It’s no coincidence that Shades Of Blue is Madlib’s triumphant album in his forays into jazz. That can be attributed to his excellent blend of incorporating jazz themes with a heavier flair. Where his Yesterday’s New Quintet projects find moments of brilliance, oftentimes they seem to show their creator has much more passion for the genre than the chops to pull them off as wholly executed projects. But, given the access to jazz’s premier label Blue Note to chop and reinterpret, well, let’s just say he was the right man for the job. Even Steinski, a noted early hip hop producer, has to concede, “Damn, that’s a great job. How come I don’t get jobs like that?”
Leading off with the excellent “Slim’s Return,” a reworking of Gene Harris And The Three Sounds’ “The Look Of Slim,” it’s an exercise in combining the best of the original – Andy Simpkins’ bass – with equally aggressive scratching. The rattle slap that infiltrates throughout nearly every measure gives you the sense of a snake waiting to bite. Madlib essentially treats us to an instrumental hip hop track that still feels like it has plenty to say, especially when aided by vocal chops including a few whoops from The Blastmaster himself. Chief Xcel, of Blackalicious, showed us it was a menacing beat for MCs in one of hip hop’s finest displays of lyrical acumen and shit talking in “Lyric Fathom” from 1995. Madlib shows the track can still be menacing without an MC, and that starts first and foremost with the aforementioned bass.
Equally as fierce are the drums he chooses to start Reuben Wilson’s “Stormy” (which was a cover of the Classics IV song). Wilson’s version relied much more on a bossa nova groove.
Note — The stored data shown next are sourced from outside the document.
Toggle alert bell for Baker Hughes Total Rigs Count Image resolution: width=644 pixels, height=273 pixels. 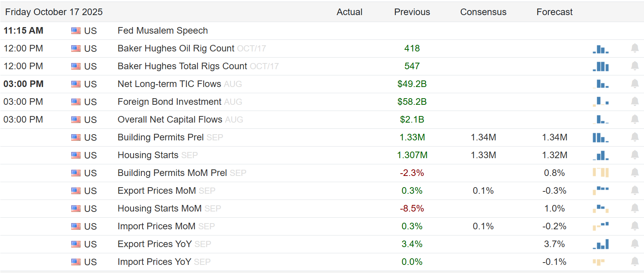point(635,66)
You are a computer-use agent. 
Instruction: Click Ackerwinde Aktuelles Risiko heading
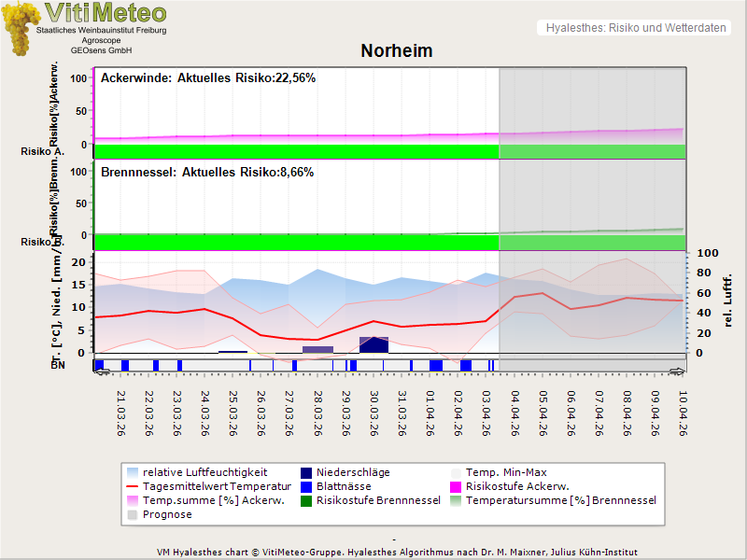click(x=208, y=78)

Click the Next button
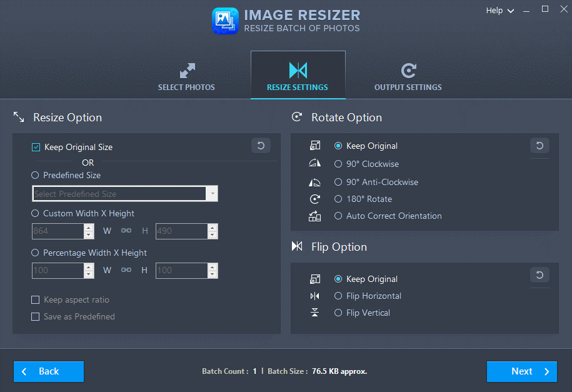pyautogui.click(x=521, y=371)
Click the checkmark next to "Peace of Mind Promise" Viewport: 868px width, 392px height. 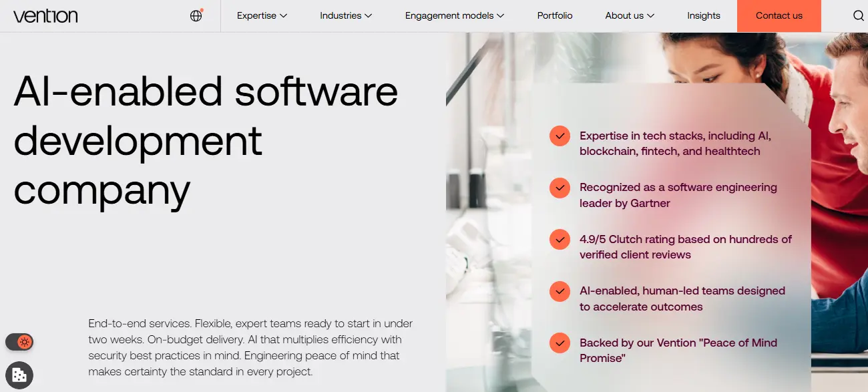pyautogui.click(x=560, y=343)
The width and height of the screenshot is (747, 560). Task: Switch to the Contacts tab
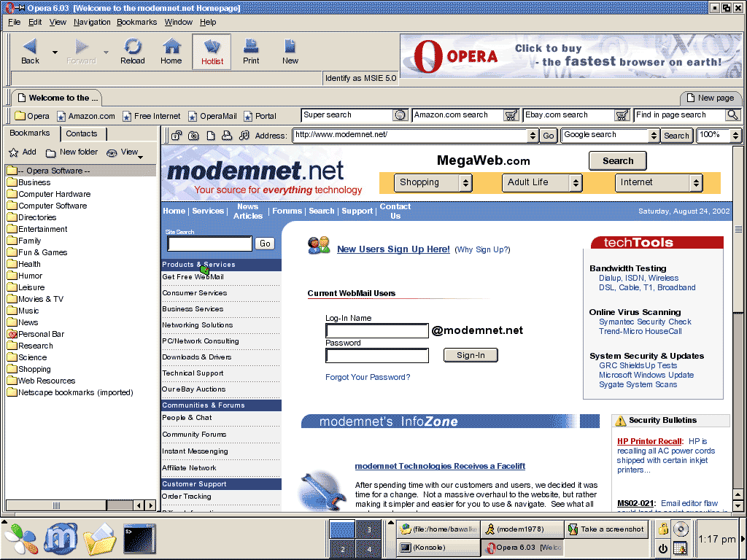coord(82,133)
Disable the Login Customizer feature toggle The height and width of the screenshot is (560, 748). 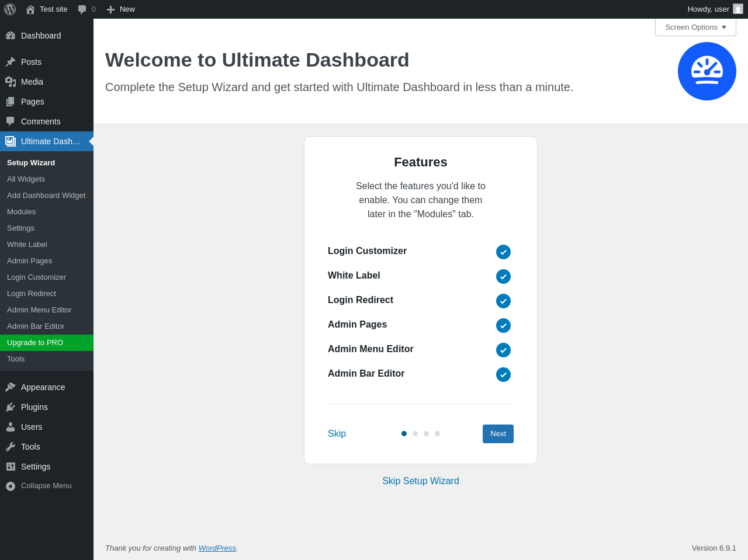(503, 252)
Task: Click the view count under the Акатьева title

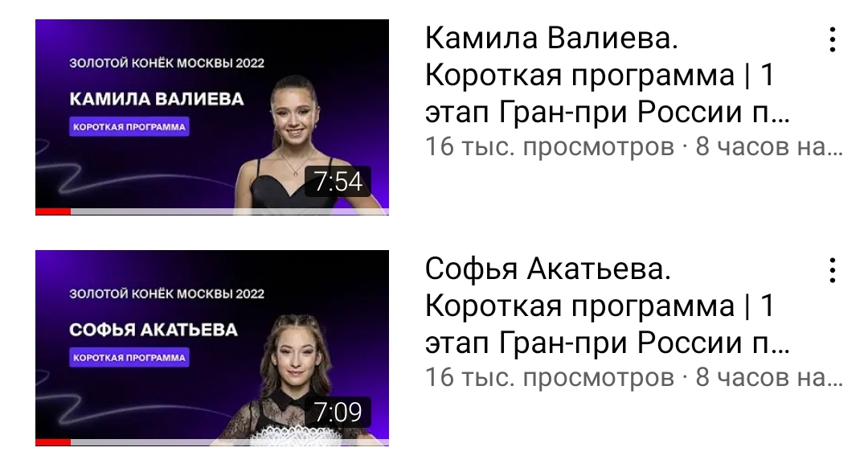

Madlib still gives it enough room to breathe, and amazingly the hard edge never seems out of place. Over the top, he does a wonderful job layering multiple flute melodies along with electric piano.
His choice of drums also adds more bounce to Bobbi Humphrey’s “Please Set Me At Ease.” That allows lyricist MED enough of a beat to ride. Humphrey’s flute doesn’t appear often or even that upfront as Madlib instead chooses to focus on a piano riff to lead the charge. It’s a decision that pays off for the notably more street feel he gives to the track. Humphrey’s playing, while beautiful, isn’t as forceful as needed for a concoction as potent as this reinterpretation.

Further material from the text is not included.